Each feature can override default models during creation via the wizard (step 4). The model editor shows the Inquire phase as Clarify, separately from Research, so requirement clarification and codebase research can use different models. Models can be specified with explicit provider prefixes (e.g., claude:opus[1M], codex:gpt-5.4[272K], opencode:anthropic/claude-sonnet-4-5) or as bare ids resolved against the provider registry. There are three ways a selection reaches OpenCode, and they are distinct:

  • A plain alias such as opus, sonnet, or gpt-5.4 (no slash) resolves to its owning native provider (Claude or Codex) and never to OpenCode — OpenCode contributes only slash-form backend ids.
  • The explicit opencode:<provider>/<model> prefix always routes to OpenCode, passing the backend id straight through (it works even for a backend OpenCode discovers but Agentico does not pre-list).
  • A bare slash-form backend id such as anthropic/claude-sonnet-4-5 (no prefix) resolves to OpenCode when it matches OpenCode's catalog. This is the form Agentico persists for the provider-neutral per-phase defaults when OpenCode is the only ready provider, so an OpenCode model can be a default without any opencode: prefix in the config.

Use agentico --refresh-models when a provider CLI shows new models but Agentico still shows an older catalog. Refresh runs live discovery for all ready providers, updates the version-keyed cache on success, and falls back to the previous cache with a warning if discovery fails.

Launch Flags

agentico [flags]

Flags:
  --config <path>                  Config file (default: ~/.agentic-orchestrator/config.yaml)
  --state-dir <path>               State directory (default: ~/.agentic-orchestrator/features)
  --dangerously-skip-permissions   Skip all permission prompts (use with caution)
  --providers <list>               Restrict to specific providers (claude,codex,opencode)
  --refresh-models                 Refresh provider model catalogs before opening the TUI
  --help, -h                       Show help
  --version, -v                    Show version

Updating

agentico update [--check|-n]

Run agentico update to upgrade to the latest stable release. Use agentico update --check (alias -n) to report the current and latest available versions without installing anything; it exits 0 and prints an already-up-to-date message when you are on the newest release.

Development

# Build
go build -o bin/agentico ./cmd/agentico

# Or use the make target (writes ./bin/agentico)
make build

# Everyday verification
make test-fast

# Generate keybinding docs
go generate ./internal/tui/...

Verification is split into named tiers so everyday checks stay fast while extended coverage remains available.
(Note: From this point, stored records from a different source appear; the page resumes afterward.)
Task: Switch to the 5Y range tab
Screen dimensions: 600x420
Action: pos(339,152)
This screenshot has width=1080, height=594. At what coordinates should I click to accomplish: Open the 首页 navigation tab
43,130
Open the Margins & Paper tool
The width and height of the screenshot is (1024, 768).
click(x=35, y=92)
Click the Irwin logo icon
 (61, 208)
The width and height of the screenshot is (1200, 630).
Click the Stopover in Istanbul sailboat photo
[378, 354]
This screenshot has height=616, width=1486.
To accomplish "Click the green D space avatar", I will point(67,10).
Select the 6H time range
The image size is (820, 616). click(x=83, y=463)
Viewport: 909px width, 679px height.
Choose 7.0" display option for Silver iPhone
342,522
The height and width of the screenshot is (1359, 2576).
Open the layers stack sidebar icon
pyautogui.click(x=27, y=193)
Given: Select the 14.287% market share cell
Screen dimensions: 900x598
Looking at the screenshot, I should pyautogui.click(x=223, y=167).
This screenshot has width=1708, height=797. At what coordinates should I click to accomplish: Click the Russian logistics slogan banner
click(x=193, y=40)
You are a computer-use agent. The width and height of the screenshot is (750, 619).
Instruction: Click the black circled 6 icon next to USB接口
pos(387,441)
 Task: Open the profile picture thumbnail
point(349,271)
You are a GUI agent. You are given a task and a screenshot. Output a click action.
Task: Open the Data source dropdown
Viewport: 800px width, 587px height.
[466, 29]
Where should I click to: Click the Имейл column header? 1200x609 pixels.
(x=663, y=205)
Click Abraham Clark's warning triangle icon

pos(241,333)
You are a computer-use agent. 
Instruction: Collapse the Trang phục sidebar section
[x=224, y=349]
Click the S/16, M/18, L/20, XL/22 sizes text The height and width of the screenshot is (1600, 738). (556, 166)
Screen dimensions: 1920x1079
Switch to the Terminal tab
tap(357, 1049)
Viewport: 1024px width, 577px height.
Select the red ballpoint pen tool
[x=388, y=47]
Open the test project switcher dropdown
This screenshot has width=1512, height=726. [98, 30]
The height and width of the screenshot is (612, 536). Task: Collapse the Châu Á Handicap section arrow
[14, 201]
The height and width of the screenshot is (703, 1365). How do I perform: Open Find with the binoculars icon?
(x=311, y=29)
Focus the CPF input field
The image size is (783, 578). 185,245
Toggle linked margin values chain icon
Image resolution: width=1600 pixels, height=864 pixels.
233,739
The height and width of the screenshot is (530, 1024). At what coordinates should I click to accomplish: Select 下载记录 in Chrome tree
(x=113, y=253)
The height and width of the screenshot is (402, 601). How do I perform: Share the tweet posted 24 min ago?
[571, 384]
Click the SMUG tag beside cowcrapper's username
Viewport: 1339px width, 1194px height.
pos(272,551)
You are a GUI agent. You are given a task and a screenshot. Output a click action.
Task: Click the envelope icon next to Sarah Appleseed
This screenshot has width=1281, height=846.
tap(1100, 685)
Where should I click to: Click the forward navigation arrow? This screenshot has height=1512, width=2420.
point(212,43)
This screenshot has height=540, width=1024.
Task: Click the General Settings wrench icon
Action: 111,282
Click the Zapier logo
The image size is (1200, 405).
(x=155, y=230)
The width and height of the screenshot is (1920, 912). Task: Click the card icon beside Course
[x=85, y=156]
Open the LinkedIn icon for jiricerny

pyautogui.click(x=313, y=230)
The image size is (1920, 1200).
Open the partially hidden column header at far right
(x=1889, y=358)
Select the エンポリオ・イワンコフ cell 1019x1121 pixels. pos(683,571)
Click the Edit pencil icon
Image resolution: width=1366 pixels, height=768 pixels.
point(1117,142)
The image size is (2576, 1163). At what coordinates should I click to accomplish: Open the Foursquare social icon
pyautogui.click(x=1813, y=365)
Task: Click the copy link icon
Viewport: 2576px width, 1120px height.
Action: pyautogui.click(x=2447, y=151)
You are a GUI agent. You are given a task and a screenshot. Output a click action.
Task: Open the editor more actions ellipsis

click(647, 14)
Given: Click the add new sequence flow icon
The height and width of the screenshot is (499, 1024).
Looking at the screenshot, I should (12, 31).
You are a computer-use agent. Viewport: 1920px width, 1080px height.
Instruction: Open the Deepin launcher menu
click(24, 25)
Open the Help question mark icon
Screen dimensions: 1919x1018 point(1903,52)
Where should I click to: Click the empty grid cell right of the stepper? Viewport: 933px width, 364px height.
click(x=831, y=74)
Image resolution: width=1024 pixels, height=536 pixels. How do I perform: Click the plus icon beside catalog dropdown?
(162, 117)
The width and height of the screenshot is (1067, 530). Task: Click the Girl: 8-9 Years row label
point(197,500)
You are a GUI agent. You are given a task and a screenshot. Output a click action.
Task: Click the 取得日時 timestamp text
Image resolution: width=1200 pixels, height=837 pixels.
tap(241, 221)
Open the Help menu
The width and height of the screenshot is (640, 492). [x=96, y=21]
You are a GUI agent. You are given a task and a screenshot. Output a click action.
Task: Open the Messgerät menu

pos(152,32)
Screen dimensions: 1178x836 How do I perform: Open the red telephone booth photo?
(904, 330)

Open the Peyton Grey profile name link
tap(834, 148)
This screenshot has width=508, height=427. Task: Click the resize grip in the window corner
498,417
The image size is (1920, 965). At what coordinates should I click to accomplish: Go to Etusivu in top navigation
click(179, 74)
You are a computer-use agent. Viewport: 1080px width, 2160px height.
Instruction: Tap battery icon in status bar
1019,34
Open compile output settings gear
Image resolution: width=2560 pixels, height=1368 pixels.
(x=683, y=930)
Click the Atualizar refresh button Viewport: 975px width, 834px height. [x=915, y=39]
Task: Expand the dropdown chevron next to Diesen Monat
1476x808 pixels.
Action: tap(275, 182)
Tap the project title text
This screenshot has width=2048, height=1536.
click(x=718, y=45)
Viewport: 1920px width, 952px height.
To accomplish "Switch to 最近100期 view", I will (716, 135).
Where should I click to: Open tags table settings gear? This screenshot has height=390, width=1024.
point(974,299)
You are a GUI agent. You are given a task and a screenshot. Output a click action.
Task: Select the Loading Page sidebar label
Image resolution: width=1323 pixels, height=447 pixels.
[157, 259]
Tier Command Current wall time Purpose
Fast suite make test-fast 23s, target <=30s Everyday all-package short-mode check before handoff.
E2E smoke shell bash test/e2e/smoke.sh 48.53s Builds the binary and checks CLI flags plus embedded skill layout.
Isolated integration go test ./test/integration/... -count=1 323.06s Lifecycle, state-machine, and protocol-violation coverage.
E2E Go (TUI / teatest) go test ./test/e2e/... -count=1 -race 41.51s Full TUI and teatest behavior with the race detector.
TUI observability `go test -tags tui_observe ./internal/tui -run 'Observed Emits' -count=1` 15.14s
Race regression go test ./... -count=1 -race 158.82s Extended all-package race/regression sweep.
Eval AGENTIC_EVAL=1 go test ./test/eval/... -count=1 gated; not measured Live skill/guideline discovery against real LLM CLIs.

go vet ./... and go build ./... remain required static and build checks. The tagged TUI observability tier is the explicit opt-in gate for slower observer-backed TUI integration coverage. The race-enabled all-package sweep is the Race regression tier, not the ordinary unit command. See AGENTS.md and docs/testing-baseline.md for timing details, and see AGENTS.md for the isolated-run pattern for running a second instance without colliding with the first.

Contributing

Pull requests are welcome. See CONTRIBUTING.md for the development setup, branch and commit conventions.

Contributions to this project require agreeing to the DoorDash Contributor License Agreement. See CONTRIBUTOR_LICENSE_AGREEMENT.md.

License

Agentic Orchestrator is licensed under the Apache License, Version 2.0.

Notices

See NOTICE.txt for third-party components and attributions.